Real-Time Time Series Analysis at Scale for Trending Topics Detection

Managing big cities and providing citizens public services requires municipalities to have a keen understanding of what citizens care the most about. And, as the cities we live in seek more and more to become the ‘smart cities’ of tomorrow, this means gathering and analyzing vast amounts of data. Data gathered from social and municipal sources enable municipalities to understand what specific trending issues citizens currently care most about, and to better understand how they feel about any given matter.

In this code story we’ll look at Commercial Software Engineering’s (CSE) recent collaboration with ZenCity, a startup focused on providing municipalities with insights gained through social and operational data. ZenCity’s platform provides municipalities with insights into topics currently discussed on social media and operational systems – from current security issues to upcoming events or festivals – the sentiment being expressed on each issue, and additional context such as specific locations related to issues. In engaging with Microsoft, ZenCity was interested in two outcomes: first, in expanding their offering with a detector for temporal patterns (i.e., points in time in which specific events pop up from the data) and second, in extending their data ingestion pipeline to better handle data at scale and new types of data.
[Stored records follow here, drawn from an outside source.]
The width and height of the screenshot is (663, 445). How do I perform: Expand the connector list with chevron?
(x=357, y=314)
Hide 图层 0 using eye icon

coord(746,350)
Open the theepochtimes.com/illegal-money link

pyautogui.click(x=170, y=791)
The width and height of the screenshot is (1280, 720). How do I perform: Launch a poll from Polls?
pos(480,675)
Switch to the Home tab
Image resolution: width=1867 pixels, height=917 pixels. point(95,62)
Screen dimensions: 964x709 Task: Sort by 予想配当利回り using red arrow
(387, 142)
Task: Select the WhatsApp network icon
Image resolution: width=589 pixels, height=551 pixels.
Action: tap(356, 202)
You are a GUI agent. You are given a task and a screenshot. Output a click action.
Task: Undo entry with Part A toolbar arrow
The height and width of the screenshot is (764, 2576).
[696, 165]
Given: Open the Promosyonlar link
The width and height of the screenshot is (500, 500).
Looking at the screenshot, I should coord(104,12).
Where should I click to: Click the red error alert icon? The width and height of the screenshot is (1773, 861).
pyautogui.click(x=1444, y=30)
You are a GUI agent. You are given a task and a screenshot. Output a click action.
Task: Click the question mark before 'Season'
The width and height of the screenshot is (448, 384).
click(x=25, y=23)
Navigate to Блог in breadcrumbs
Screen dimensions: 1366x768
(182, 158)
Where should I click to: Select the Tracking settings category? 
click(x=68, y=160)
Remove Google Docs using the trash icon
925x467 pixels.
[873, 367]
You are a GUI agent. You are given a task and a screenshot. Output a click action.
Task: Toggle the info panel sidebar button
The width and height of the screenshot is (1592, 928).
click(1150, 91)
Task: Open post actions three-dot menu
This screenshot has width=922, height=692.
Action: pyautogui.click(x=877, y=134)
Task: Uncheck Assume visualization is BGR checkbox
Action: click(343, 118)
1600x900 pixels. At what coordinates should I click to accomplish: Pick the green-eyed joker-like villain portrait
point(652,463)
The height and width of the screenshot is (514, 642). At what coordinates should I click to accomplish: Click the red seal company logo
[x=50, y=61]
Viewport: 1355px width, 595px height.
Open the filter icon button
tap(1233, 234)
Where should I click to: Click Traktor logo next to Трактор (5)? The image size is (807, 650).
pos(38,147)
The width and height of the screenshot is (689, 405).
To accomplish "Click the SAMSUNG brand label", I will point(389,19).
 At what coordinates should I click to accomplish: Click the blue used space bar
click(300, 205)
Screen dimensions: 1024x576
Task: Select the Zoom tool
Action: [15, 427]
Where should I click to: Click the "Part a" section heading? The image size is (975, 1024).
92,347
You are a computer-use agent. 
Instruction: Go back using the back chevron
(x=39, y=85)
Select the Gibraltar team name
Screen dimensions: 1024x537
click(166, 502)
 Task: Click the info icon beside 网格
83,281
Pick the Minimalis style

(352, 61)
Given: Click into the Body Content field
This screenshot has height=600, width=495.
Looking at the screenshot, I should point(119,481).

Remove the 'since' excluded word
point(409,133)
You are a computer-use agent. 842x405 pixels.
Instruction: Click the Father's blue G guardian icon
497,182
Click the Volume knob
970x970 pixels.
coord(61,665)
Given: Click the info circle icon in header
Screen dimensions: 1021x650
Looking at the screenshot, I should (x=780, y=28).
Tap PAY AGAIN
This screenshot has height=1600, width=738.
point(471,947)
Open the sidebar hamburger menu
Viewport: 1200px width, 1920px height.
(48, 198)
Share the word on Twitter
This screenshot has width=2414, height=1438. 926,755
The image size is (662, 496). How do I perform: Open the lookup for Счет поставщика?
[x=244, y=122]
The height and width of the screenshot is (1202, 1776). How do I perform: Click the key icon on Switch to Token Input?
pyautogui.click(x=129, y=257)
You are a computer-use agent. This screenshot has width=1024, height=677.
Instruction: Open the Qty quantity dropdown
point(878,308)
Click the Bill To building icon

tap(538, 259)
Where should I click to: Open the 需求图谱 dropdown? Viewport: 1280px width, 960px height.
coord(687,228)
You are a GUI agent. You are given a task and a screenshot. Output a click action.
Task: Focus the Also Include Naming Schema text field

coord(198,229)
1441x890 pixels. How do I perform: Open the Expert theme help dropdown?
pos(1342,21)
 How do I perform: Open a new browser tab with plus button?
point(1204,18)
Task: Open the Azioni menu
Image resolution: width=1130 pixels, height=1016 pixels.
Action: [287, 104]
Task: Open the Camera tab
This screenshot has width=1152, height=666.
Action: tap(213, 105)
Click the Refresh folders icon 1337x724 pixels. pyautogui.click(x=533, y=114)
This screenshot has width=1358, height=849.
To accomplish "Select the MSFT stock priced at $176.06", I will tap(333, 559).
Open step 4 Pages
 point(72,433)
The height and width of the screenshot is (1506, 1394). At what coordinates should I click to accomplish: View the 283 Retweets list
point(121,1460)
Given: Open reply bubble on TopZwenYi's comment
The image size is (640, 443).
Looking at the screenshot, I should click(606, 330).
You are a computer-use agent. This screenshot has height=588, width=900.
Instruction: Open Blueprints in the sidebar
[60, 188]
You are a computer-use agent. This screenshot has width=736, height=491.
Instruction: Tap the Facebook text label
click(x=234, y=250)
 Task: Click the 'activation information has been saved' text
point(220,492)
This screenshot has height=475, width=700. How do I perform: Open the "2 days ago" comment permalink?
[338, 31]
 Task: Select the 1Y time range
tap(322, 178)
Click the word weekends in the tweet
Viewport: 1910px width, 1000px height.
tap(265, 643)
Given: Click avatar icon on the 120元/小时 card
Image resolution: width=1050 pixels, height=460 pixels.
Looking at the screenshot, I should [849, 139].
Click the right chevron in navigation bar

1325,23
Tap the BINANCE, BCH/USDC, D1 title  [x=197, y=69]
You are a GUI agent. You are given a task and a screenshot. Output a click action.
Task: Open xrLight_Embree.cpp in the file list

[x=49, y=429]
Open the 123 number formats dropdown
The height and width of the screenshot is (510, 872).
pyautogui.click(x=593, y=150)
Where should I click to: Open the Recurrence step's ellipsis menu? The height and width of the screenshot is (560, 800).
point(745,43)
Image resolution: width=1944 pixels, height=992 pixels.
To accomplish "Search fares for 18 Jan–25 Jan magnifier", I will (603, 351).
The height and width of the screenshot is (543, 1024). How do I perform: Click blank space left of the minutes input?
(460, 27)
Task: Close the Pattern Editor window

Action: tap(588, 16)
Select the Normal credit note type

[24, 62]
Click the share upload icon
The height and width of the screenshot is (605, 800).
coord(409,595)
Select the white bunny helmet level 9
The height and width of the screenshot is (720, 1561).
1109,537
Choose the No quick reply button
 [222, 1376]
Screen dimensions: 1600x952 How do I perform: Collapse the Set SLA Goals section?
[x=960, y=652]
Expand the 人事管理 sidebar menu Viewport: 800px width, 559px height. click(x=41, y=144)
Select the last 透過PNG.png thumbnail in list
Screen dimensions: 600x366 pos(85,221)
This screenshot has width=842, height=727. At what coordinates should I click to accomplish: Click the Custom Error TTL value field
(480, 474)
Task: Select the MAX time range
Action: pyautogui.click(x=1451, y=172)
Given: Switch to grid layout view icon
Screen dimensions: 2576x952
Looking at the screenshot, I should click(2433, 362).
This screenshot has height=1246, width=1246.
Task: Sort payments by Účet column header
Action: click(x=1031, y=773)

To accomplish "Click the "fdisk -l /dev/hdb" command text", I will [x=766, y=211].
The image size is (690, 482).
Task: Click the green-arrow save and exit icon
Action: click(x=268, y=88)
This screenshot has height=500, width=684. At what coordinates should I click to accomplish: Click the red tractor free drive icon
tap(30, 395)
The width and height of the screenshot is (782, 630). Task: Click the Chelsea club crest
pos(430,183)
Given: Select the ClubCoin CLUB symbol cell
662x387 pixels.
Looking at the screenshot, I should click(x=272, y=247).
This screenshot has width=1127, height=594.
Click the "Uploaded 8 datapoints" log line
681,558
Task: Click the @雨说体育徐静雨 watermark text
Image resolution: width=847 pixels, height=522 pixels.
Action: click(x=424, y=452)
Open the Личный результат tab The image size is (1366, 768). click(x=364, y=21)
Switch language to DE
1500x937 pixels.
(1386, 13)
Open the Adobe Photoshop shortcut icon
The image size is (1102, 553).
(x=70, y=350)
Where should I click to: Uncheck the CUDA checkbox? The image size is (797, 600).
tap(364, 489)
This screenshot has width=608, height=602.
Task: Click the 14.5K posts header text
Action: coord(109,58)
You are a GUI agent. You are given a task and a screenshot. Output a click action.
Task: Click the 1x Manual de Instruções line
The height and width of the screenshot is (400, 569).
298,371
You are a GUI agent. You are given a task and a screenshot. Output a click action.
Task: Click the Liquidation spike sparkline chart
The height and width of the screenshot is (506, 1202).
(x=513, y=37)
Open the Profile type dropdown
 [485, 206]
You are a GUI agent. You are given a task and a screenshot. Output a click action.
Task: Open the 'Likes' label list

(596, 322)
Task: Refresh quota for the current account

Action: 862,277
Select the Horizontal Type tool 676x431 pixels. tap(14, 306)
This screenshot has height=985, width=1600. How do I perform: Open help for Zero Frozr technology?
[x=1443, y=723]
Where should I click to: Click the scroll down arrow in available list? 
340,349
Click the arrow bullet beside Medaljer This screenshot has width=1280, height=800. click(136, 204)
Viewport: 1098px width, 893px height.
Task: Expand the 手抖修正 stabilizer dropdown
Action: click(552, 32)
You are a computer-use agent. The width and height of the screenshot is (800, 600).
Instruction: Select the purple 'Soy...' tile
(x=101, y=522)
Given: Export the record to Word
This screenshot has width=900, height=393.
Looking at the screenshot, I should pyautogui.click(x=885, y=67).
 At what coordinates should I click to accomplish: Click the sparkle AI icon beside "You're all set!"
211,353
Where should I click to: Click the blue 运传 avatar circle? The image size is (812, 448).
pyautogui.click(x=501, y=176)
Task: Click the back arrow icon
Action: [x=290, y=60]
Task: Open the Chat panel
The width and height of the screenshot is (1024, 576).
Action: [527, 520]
Introducing temporal patterns into ZenCity’s system is an important addition to the product, as it allows the municipality to automatically detect urgent issues and can provide more contextual understanding of events. For example, such a module would enable the city to easily identify issues pertaining to a certain festival, a specific hazard, or any other event that occurred in the city.

Working with Zencity, we developed a system capable of detecting trending topics that is comprised of a data ingestion and preparation pipeline and a set of models capable of detecting interesting anomalies or trends. Additionally, we developed a supporting Spark-based pipeline capable of handling events gathered from various sources. In this code story we’ll focus on the data understanding and modeling part, and as an example we’ll use the San Francisco 311 data, available in the San Francisco Open Data portal.

Challenges and Solution

Detecting trending topics requires the processing of multiple textual items, often at scale, extracting one or more topics from each item, and then looking at the temporal characteristics of each topic and the entire set of topics. Our solution uses time series analysis methods for how much a topic is trending, as well as a pipeline for handling textual items from ingestion through text analytics to a statistical model that detects which topics are currently trending.

Figure 1 describes the data flow from a social network to a trending topics detection mechanism. Data from social networks or other sources is collected and ingested into the system. Then, various processes cleanse the data and enrich it (for example by detecting language or entities). For each item, a topic or multiple topics are extracted if found, and the count of items per topic over time is stored. The counts over time form a time series which can be analyzed for trends or anomalies.

Problem formulation

Trending topic detection is the ability to automatically extract topics which are temporally common than usual. Once topics are extracted for each body of text (e.g. tweets, Facebook posts or incidents on the city’s CRM – Customer-Relationship Management System), one can count the number of texts per topic over a fixed period of time (e.g. 1 hour), and look for differences between time windows. Changes of quantity between time windows can be caused by an external factor for a specific topic (e.g. a festival that took place in a city), an external factor for all topics altogether (e.g. citizens opened a new Facebook group), or a system internal factor, such as a change to the way topics are extracted or how texts are gathered from sources. It is important to distinguish the different cases, since in most cases only an external factor for a specific topic is of interest.

There are different types of patterns we can consider as a trend in a specific topic. Figure 2 shows three examples of such patterns.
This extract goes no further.